Queda do nível do Rio Paraguai preocupa setores ligados à atividade
Mesmo com o nível do Rio Paraguai em queda, a comercialização e o consumo de pescado seguem aquecidos em Corumbá. Segundo Marcelo Heitor, Superintendente da Pesca do Estado, as vendas de peixes neste ano estão acima das registradas no mesmo período de 2025, mostrando que a redução do volume de água ainda não provocou retração na procura pelo produto.
O cenário ocorre em um momento de atenção para a bacia do Rio Paraguai. De acordo com o 33º Boletim Semanal de Monitoramento Hidrológico da Bacia do Rio Paraguai, divulgado pelo Serviço Geológico do Brasil, o nível do rio continua recuando em agosto, mesmo com o volume acumulado de chuvas acima da média.
Em Ladário, estação de referência para o monitoramento do Rio Paraguai na região, a régua marcou 2,28 metros em 19 de agosto. O índice representa uma redução de 13 centímetros em relação ao dia 12 e de 20 centímetros na comparação com 5 de agosto. A previsão é de que o nível recue mais 17 a 34 centímetros até a próxima semana.
Apesar da situação, os dados mostram que a bacia recebeu uma quantidade de chuva ligeiramente superior ao padrão histórico. Entre janeiro e julho de 2026, o acumulado ficou 5% acima da média histórica, considerando a série de 1998 a 2025.
O volume maior de chuva, no entanto, não foi suficiente para impedir a redução do nível do rio. Para o restante de agosto, a previsão aponta acumulado médio de apenas 2 milímetros de chuva na bacia, com maior concentração esperada para a região de Miranda.
Na comparação com a média histórica para 19 de agosto, todos os trechos monitorados entre Barra dos Bugres, em Mato Grosso, e Porto Murtinho, em Mato Grosso do Sul, apresentam níveis abaixo do esperado para a data. Ainda assim, os registros permanecem dentro da faixa considerada normal, embora próximos do limite inferior.
Pescado mantém procura em Corumbá
Mesmo diante da redução do nível do Paraguai, a cadeia do pescado mantém desempenho positivo em Corumbá. A Superintendência da Pesca informou que a venda e o consumo de peixes estão acima do registrado no mesmo período de 2025.

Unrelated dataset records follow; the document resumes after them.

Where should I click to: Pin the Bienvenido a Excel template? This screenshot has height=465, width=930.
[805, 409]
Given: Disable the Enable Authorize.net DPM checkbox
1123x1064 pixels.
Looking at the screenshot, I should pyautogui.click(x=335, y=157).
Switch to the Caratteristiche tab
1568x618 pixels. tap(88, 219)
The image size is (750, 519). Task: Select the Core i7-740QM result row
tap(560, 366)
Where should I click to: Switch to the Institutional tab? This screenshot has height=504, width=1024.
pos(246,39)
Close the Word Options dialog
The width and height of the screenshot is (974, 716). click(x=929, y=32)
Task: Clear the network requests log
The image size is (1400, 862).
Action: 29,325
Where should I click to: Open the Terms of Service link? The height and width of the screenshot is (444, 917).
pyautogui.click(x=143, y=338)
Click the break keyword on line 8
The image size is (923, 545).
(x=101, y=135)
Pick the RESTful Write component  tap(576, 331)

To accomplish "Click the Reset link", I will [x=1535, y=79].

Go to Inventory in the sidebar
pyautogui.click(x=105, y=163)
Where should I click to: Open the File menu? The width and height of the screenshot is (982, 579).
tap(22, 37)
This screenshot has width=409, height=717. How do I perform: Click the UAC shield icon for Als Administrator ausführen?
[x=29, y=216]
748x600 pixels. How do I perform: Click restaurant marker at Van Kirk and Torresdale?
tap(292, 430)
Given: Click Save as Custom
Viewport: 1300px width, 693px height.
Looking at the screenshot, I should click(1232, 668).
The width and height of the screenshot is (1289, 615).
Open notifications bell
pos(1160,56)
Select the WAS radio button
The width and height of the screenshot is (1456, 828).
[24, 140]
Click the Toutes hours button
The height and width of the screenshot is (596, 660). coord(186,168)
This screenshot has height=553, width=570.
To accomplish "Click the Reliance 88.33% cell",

O resultado evidencia a força que o pescado possui na economia e na cultura local. Em uma cidade diretamente ligada ao Rio Paraguai e ao Pantanal, o peixe movimenta não apenas pescadores, mas também feiras, mercados, peixarias, restaurantes e outros estabelecimentos que fazem parte da cadeia de comercialização.
A manutenção da demanda também demonstra que, até o momento, a baixa do rio não foi suficiente para afastar os consumidores ou reduzir significativamente a movimentação do setor.
Apesar dos números positivos nas vendas, a continuidade da queda do rio é acompanhada com atenção pelos setores que dependem diretamente do Paraguai.
Queda do rio acende alerta na economia
Em Mato Grosso do Sul, 15 municípios estão atualmente sob algum nível de condição de seca, segundo levantamento do Cemtec. Ladário aparece em situação de seca moderada, enquanto Corumbá está classificada em condição de seca fraca.
A redução do nível do rio pode afetar diferentes atividades econômicas da região, principalmente aquelas relacionadas à navegação, pesca e turismo. Por isso, o comportamento das chuvas nas próximas semanas será determinante para definir a evolução do cenário.
Por enquanto, os dados revelam uma situação de contrastes: o Rio Paraguai perde volume, enquanto o mercado de pescado de Corumbá mantém força e registra consumo e vendas superiores aos do mesmo período do ano passado.
O desempenho mostra que, apesar das condições hidrológicas adversas, o peixe continua tendo forte presença na mesa do consumidor e na economia corumbaense.